Directive: Present each line of the data below as a Markdown table with the columns Row and Line, numbering the rows and skipping any blank lines. Leave the pictures out of the table.

# start of Material provided

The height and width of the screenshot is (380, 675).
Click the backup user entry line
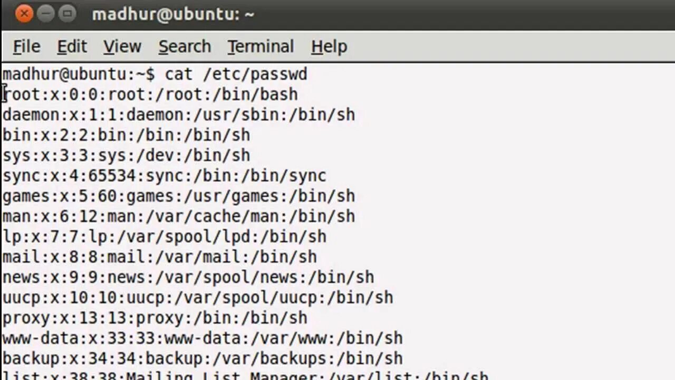point(203,358)
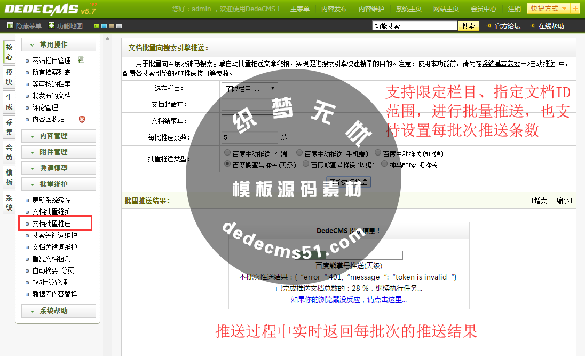Click the 隐藏菜单 icon
Image resolution: width=585 pixels, height=356 pixels.
pyautogui.click(x=11, y=25)
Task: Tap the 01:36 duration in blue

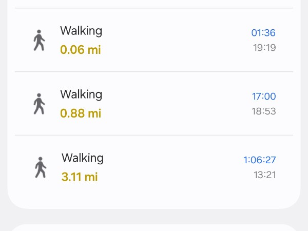Action: coord(263,33)
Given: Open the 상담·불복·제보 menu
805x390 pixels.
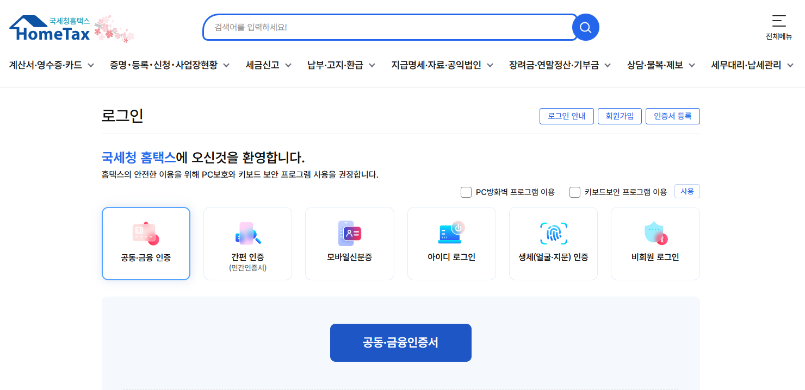Looking at the screenshot, I should point(655,64).
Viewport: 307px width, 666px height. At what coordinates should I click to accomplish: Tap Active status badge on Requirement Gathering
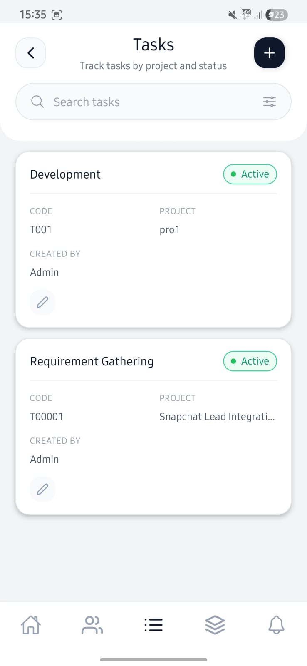coord(250,361)
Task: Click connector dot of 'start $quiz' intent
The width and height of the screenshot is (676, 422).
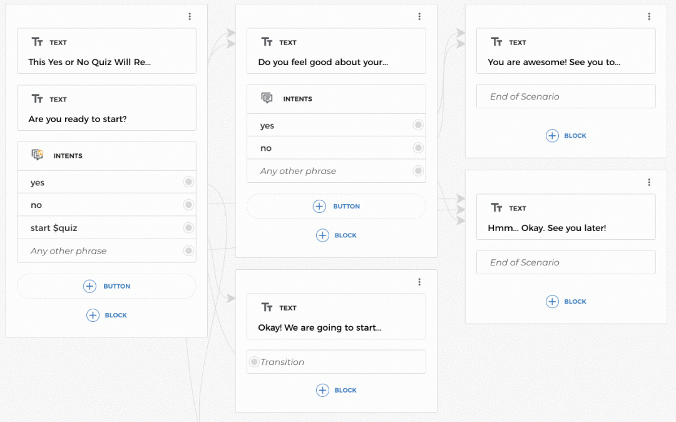Action: [188, 228]
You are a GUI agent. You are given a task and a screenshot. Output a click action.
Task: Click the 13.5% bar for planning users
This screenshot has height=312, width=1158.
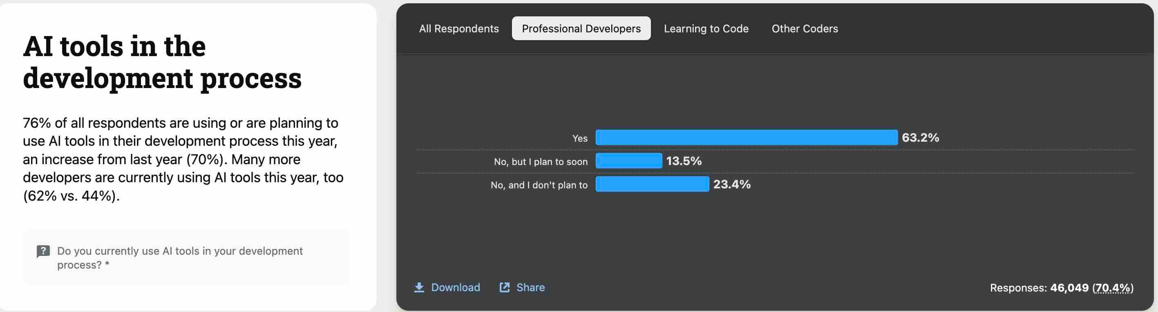click(x=628, y=161)
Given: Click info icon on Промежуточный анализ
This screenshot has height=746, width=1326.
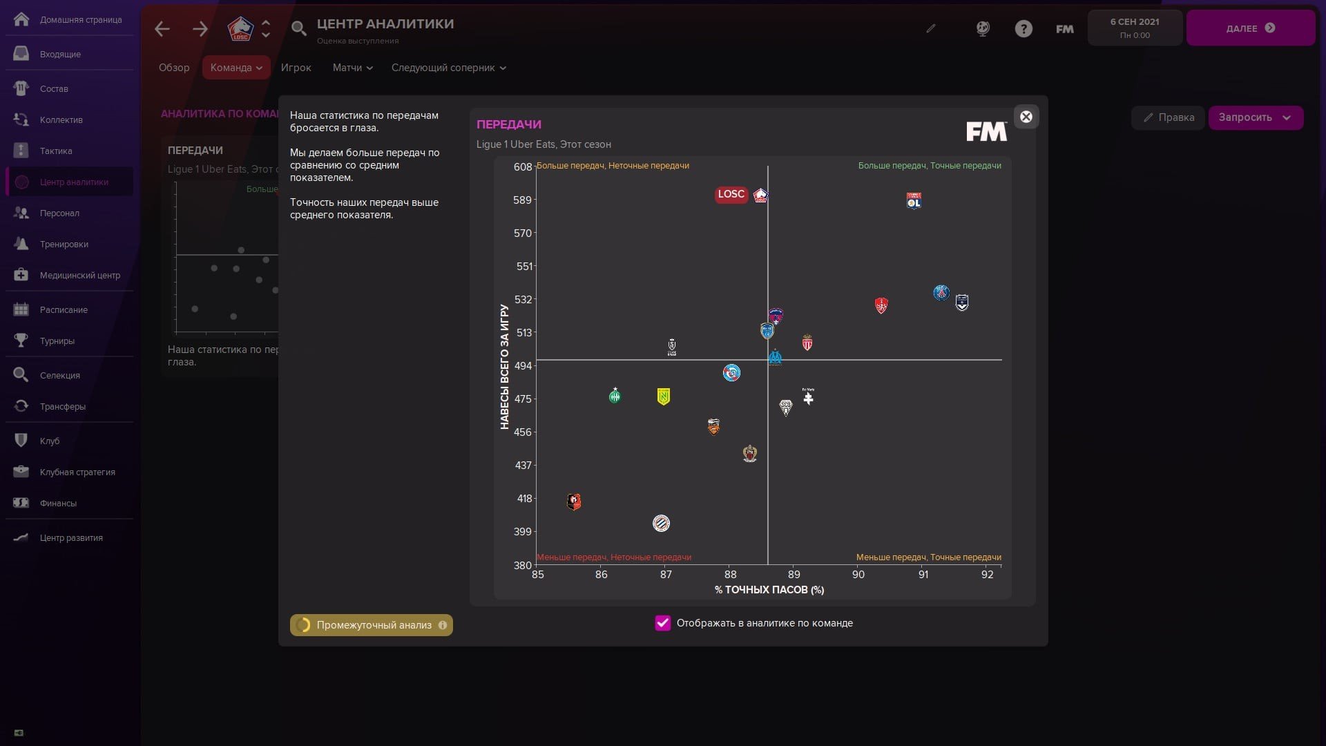Looking at the screenshot, I should (443, 625).
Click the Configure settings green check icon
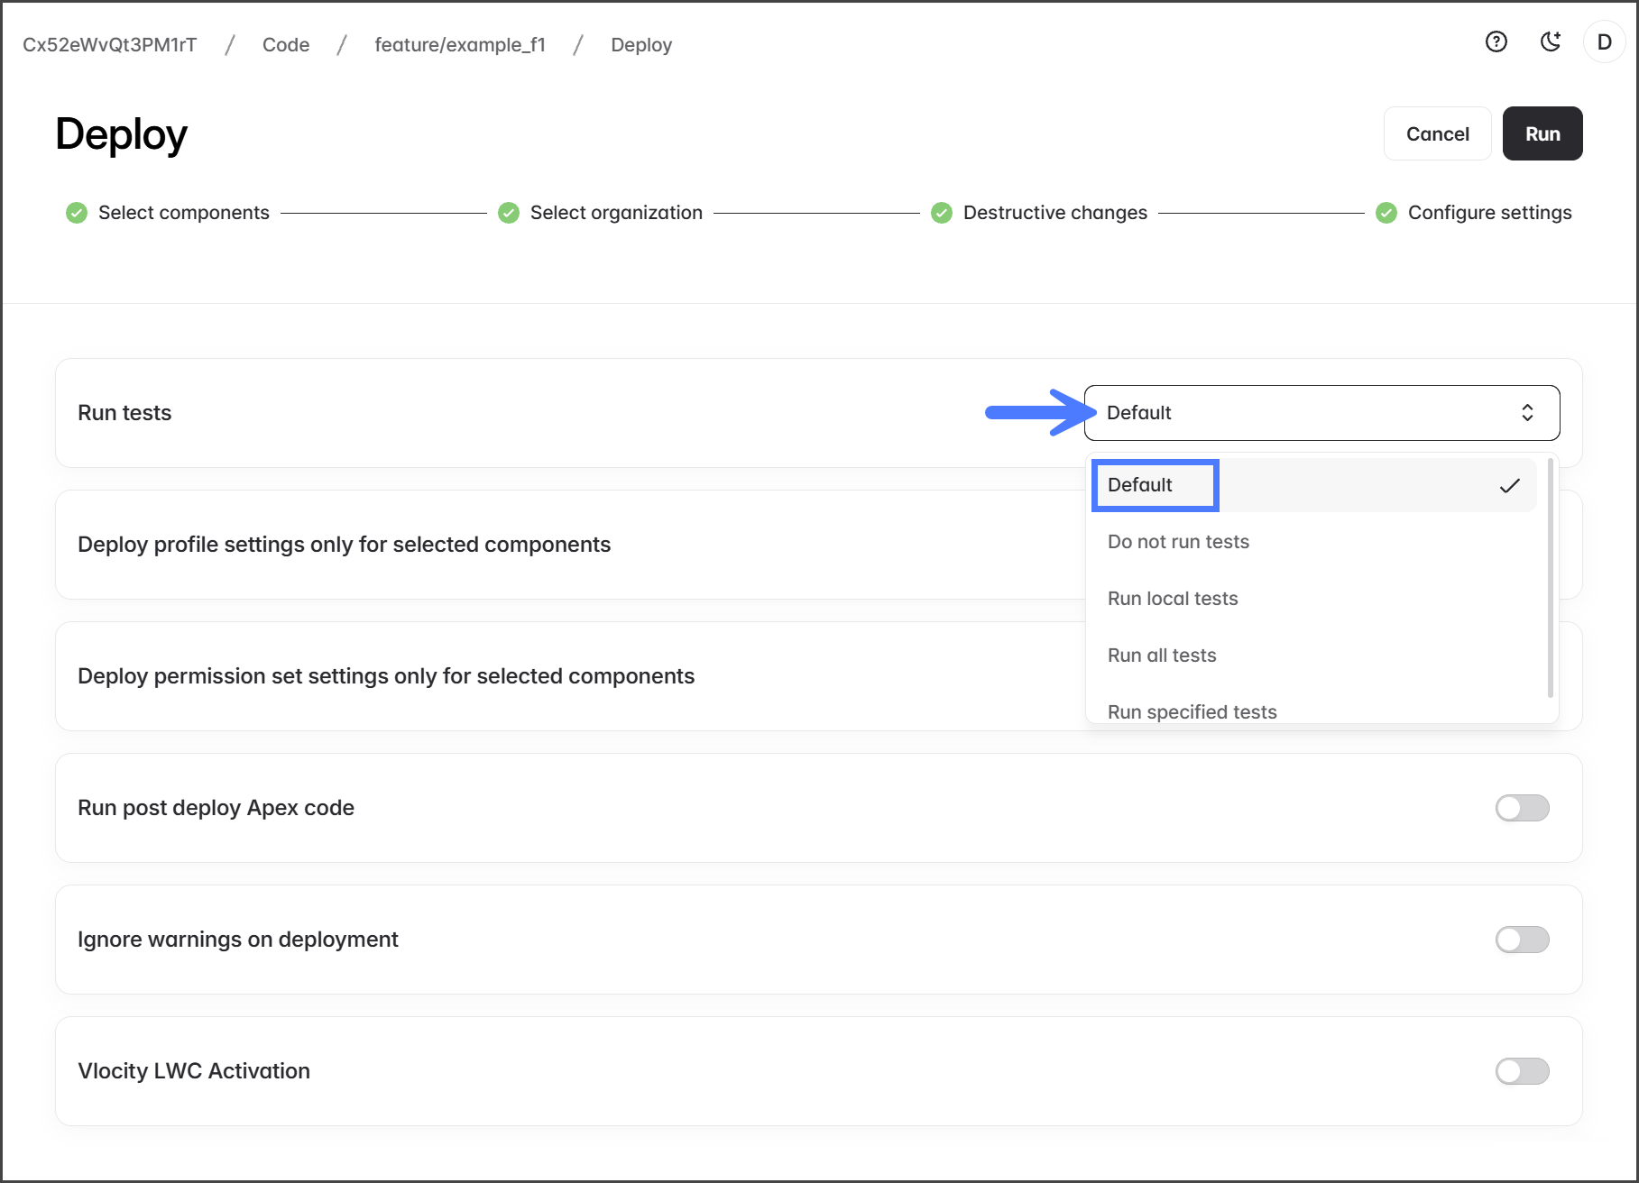Screen dimensions: 1639x1183 pos(1386,213)
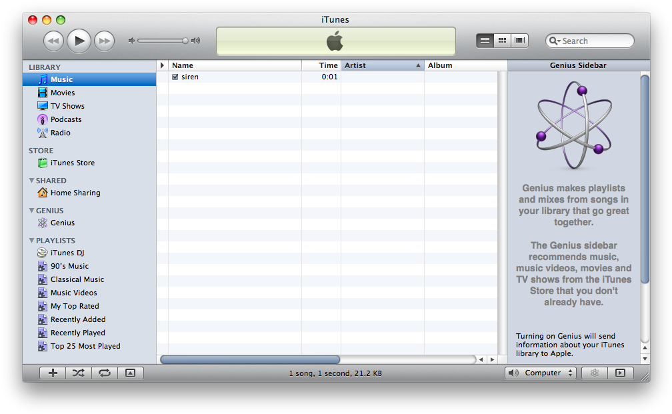The height and width of the screenshot is (414, 672).
Task: Collapse the Playlists section
Action: point(31,241)
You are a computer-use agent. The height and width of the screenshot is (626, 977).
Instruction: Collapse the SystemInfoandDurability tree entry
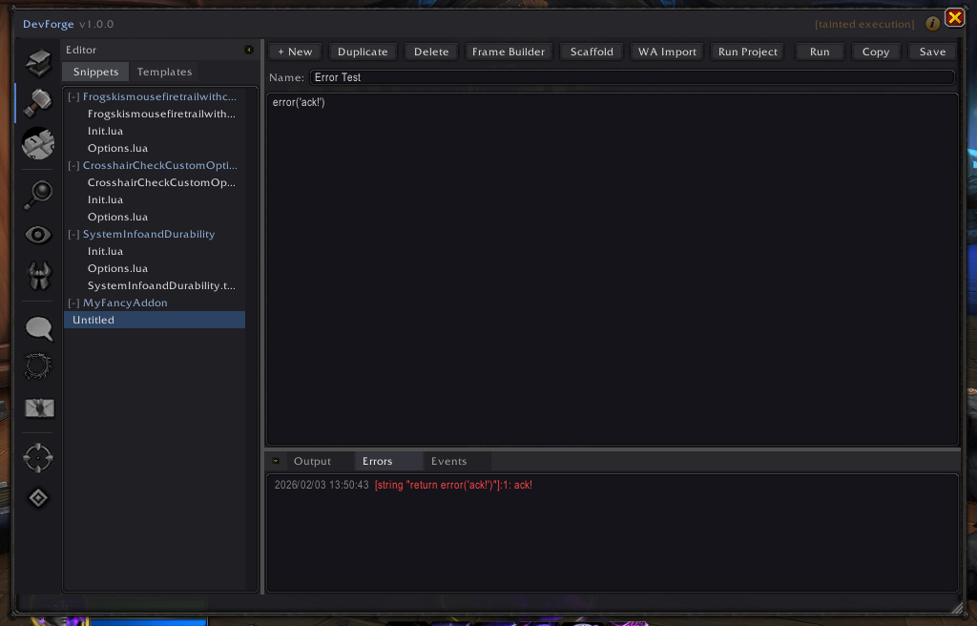tap(74, 234)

# end of Material provided

Reply to the task:
| Row | Line |
|---|---|
| 1 | The height and width of the screenshot is (380, 675). |
| 2 | Click the backup user entry line |
| 3 | point(203,358) |
| 4 | Click the 隐藏菜单 icon |
| 5 | Image resolution: width=585 pixels, height=356 pixels. |
| 6 | pyautogui.click(x=11, y=25) |
| 7 | Task: Tap the 01:36 duration in blue |
| 8 | Action: coord(263,33) |
| 9 | Given: Open the 상담·불복·제보 menu |
| 10 | 805x390 pixels. |
| 11 | Looking at the screenshot, I should point(655,64). |
| 12 | Viewport: 307px width, 666px height. At what coordinates should I click to accomplish: Tap Active status badge on Requirement Gathering |
| 13 | coord(250,361) |
| 14 | Task: Click connector dot of 'start $quiz' intent |
| 15 | The width and height of the screenshot is (676, 422). |
| 16 | Action: [188, 228] |
| 17 | You are a GUI agent. You are given a task and a screenshot. Output a click action. |
| 18 | Task: Click the 13.5% bar for planning users |
| 19 | This screenshot has height=312, width=1158. |
| 20 | click(x=628, y=161) |
| 21 | Given: Click info icon on Промежуточный анализ |
| 22 | This screenshot has height=746, width=1326. |
| 23 | Looking at the screenshot, I should (443, 625). |
| 24 | Click the Configure settings green check icon |
| 25 | Screen dimensions: 1639x1183 pos(1386,213) |
| 26 | The height and width of the screenshot is (414, 672). |
| 27 | Task: Collapse the Playlists section |
| 28 | Action: point(31,241) |
| 29 | You are a computer-use agent. The height and width of the screenshot is (626, 977). |
| 30 | Instruction: Collapse the SystemInfoandDurability tree entry |
| 31 | tap(74, 234) |